The Pope’s comments about Russia’s ethnic minorities were an “insinuation,” the envoy says
Russia’s ambassador to the Vatican has filed a complaint over an interview given by Pope Francis, in which he accused troops of Chechen and Buryat origin of particular “cruelty” during Moscow’s military offensive in Ukraine.
Alexander Avdeyev said he visited the Vatican’s diplomatic service late on Monday to deliver the note.
“I expressed indignation at such insinuations,” the ambassador said, referring to the Pope’s comments. “Nothing can shake the solidarity and unity of the multinational Russian people,” he told RIA Novosti news agency on Tuesday,
In his interview on Monday with the Jesuit magazine America, Pope Francis claimed that “the cruelest [among those fighting in Ukraine]are perhaps those who are of Russia but are not of the Russian tradition, such as the Chechens, the Buryati [sic]and so on.”
Russian Foreign Ministry spokeswoman Maria Zakharova responded that the pontiff’s words were “no longer Russophobia. It’s a perversion on a level I can’t even name.”

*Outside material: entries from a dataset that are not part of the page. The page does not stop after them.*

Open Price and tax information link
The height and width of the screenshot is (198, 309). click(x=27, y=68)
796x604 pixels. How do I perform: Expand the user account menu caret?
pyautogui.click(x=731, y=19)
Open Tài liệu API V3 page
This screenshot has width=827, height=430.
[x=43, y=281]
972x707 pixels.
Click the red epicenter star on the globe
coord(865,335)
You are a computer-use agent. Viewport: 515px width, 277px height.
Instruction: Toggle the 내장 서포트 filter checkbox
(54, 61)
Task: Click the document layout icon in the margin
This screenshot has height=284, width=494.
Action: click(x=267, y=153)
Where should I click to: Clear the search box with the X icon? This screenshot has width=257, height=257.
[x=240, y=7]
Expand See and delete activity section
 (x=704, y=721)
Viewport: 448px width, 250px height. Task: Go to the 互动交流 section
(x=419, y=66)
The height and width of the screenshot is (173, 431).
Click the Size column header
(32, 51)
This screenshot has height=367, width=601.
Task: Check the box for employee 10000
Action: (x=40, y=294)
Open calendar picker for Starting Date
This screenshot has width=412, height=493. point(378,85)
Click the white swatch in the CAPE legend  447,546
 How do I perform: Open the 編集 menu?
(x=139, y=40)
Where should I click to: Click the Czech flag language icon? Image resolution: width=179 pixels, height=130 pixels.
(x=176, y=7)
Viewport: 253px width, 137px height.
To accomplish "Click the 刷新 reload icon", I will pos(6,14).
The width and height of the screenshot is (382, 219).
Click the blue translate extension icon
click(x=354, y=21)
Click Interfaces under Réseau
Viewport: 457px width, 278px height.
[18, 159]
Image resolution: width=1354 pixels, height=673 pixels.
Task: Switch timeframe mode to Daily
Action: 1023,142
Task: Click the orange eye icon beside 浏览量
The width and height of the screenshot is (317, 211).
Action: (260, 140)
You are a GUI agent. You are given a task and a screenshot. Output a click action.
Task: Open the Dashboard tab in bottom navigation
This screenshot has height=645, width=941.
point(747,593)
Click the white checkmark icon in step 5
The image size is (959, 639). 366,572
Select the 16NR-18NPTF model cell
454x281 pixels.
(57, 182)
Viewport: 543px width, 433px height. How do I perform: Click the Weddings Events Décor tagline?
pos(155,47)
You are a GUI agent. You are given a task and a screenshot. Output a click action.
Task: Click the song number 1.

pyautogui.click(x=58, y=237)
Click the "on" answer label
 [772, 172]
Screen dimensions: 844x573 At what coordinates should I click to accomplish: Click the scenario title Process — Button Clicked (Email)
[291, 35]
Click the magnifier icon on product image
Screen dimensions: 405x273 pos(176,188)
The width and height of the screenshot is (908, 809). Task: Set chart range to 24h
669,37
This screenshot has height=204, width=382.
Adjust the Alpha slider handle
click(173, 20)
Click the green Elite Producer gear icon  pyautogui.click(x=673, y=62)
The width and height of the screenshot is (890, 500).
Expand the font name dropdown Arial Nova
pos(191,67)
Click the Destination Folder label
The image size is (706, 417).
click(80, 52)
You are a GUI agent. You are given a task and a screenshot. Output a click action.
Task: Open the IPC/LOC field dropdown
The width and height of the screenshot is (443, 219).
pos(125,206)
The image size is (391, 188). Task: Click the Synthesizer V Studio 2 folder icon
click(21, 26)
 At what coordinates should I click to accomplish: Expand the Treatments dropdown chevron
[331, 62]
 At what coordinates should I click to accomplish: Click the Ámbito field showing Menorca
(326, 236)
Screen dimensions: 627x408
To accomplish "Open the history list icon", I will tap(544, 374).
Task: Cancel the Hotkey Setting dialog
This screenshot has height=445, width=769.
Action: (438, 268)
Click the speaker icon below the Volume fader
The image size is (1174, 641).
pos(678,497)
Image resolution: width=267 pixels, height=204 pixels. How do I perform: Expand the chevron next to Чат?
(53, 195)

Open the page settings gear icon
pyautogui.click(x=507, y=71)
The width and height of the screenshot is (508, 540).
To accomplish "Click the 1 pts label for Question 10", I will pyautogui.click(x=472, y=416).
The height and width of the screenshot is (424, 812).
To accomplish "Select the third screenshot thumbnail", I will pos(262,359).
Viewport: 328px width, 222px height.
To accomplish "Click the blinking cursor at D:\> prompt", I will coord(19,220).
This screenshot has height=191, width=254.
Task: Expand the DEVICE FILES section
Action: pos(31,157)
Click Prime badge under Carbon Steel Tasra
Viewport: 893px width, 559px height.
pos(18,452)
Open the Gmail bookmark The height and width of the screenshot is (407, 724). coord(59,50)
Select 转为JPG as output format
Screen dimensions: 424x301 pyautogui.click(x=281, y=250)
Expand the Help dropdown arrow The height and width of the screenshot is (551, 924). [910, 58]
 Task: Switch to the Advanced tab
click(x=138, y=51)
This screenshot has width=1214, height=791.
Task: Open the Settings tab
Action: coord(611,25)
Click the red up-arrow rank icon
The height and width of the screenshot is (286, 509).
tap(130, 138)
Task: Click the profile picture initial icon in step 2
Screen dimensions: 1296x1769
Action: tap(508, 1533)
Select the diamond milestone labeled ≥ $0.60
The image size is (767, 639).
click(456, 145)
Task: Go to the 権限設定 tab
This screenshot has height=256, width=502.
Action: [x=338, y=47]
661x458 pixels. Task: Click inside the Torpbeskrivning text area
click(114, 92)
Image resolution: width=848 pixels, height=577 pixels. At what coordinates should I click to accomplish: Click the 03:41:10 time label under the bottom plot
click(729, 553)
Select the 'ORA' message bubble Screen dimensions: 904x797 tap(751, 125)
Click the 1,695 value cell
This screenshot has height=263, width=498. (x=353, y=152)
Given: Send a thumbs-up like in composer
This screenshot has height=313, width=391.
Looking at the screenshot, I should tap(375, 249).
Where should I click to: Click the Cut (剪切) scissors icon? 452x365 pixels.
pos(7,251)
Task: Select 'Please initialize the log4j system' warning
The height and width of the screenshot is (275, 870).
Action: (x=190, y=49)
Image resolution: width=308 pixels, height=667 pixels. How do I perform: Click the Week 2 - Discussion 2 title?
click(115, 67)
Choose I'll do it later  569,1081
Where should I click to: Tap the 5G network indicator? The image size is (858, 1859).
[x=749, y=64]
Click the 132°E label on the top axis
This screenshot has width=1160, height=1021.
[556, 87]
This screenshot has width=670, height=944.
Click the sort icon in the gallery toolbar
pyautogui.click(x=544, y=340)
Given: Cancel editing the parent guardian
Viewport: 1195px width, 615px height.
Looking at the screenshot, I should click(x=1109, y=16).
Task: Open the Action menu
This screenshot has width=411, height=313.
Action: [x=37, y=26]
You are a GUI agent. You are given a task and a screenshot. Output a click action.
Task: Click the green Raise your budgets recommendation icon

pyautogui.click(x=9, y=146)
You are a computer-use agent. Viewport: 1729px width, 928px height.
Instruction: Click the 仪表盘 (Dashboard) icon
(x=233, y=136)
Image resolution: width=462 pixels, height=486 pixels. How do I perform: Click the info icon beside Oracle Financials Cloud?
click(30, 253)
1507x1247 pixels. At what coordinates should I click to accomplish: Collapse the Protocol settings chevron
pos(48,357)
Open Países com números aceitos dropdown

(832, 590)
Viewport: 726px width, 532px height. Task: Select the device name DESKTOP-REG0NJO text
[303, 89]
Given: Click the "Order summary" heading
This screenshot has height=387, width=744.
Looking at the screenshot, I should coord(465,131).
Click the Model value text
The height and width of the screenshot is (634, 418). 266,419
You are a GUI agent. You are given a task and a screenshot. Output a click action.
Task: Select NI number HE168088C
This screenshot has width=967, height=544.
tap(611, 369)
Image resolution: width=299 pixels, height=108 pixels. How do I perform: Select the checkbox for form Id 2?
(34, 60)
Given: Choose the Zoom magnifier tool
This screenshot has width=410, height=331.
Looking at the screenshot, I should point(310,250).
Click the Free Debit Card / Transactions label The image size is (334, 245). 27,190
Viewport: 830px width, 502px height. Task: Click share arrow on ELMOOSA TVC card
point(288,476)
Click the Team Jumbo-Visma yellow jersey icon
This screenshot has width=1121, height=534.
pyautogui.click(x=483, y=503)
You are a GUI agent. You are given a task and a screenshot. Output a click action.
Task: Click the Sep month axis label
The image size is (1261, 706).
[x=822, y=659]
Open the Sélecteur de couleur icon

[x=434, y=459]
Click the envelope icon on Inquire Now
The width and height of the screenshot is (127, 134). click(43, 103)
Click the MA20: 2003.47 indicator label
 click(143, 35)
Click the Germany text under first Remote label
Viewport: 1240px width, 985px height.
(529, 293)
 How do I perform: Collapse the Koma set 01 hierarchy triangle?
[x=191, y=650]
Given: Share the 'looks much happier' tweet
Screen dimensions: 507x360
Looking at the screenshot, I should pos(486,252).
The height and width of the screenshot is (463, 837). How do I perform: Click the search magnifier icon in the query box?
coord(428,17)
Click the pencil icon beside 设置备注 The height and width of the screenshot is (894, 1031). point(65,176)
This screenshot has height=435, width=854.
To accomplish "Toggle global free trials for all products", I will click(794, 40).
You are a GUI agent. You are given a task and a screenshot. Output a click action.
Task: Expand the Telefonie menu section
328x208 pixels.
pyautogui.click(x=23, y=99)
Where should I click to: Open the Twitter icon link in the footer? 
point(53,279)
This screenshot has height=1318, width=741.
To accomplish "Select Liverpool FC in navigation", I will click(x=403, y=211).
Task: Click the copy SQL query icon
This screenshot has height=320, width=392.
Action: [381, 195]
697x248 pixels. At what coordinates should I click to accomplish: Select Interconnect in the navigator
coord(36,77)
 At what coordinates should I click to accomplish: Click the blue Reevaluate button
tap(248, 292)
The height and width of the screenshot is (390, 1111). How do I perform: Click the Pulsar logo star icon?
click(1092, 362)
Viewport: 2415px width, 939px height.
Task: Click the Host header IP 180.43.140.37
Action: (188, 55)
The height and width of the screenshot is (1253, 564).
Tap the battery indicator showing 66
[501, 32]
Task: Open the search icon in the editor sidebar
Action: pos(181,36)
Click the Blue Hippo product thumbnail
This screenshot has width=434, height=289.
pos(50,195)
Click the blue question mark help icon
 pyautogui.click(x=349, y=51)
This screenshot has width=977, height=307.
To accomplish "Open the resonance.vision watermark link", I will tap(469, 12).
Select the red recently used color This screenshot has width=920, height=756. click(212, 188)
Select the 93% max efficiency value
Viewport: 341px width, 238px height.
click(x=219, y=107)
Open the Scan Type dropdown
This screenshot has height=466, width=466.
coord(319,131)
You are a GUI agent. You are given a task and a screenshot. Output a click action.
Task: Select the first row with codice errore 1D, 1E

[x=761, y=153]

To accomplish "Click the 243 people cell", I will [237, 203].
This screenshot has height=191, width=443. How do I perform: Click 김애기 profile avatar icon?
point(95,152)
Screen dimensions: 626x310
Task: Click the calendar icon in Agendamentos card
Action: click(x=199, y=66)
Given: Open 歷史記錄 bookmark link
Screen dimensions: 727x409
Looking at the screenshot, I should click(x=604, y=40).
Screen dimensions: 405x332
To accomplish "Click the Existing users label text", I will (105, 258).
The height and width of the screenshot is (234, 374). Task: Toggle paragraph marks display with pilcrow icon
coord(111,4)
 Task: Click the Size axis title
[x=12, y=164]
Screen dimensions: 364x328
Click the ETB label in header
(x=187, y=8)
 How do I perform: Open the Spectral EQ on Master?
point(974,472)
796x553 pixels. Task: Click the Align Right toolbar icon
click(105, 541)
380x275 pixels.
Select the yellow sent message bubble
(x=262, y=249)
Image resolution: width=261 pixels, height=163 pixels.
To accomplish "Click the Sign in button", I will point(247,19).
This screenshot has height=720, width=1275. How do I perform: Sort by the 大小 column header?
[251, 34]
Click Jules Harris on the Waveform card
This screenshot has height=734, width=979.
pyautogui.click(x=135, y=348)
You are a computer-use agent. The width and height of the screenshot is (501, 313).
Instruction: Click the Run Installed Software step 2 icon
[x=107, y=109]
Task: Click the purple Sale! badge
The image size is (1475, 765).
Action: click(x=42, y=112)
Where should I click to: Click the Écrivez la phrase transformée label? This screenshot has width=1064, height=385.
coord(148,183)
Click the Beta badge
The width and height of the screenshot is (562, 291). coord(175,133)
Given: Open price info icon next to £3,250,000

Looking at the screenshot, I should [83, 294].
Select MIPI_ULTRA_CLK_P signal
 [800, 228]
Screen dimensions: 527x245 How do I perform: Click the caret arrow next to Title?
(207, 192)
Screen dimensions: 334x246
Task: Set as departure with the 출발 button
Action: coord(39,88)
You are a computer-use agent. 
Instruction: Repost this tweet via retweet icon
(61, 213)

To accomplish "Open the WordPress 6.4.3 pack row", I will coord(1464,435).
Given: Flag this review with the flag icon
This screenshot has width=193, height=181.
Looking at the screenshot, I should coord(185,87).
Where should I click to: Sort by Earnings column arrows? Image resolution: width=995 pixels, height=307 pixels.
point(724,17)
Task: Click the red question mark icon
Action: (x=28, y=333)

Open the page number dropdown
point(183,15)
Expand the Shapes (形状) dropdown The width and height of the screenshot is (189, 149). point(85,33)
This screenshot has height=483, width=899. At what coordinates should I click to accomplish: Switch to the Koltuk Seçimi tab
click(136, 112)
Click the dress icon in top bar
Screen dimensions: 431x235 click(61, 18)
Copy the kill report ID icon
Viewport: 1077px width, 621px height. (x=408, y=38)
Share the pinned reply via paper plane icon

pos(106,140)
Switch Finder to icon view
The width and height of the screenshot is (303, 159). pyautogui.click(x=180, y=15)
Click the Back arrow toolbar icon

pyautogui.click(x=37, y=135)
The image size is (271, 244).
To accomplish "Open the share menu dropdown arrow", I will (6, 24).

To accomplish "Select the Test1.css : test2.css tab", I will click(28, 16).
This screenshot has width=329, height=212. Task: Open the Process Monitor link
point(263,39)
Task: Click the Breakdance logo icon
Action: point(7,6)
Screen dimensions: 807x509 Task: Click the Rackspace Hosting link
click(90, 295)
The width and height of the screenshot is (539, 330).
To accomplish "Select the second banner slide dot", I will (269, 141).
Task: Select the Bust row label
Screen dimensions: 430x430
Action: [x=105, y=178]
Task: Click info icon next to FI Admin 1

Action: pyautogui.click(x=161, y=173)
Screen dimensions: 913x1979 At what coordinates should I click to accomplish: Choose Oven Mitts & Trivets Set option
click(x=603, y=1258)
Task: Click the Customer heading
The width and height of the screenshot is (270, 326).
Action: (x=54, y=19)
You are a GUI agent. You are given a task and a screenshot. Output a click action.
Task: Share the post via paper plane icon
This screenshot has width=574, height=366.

Alexey Tsidenov, the leader of Buryatia – a Russian Buddhist republic in southeast Siberia – said Pope Francis’ comments were “strange, to say the least.” The speaker of Chechnya’s parliament, Magomed Daudov, advised the Pope to listen to the people of Donbass, to whom Chechens, Buryats and representatives of other nations of Russia have become “saviors.”
A source in the Vatican told Russia’s Tass news agency on Tuesday that the Pope “didn’t want to offend the nations of Russia in any way.” The Holy See “greatly values its good relations with Russia and hopes to continue the course towards their development,” he stressed.
The Vatican will now check how accurate the translation of the pontiff’s words was, according to the source. Pope Francis, who is from Argentina, gave the interview in Spanish and it was later translated to English.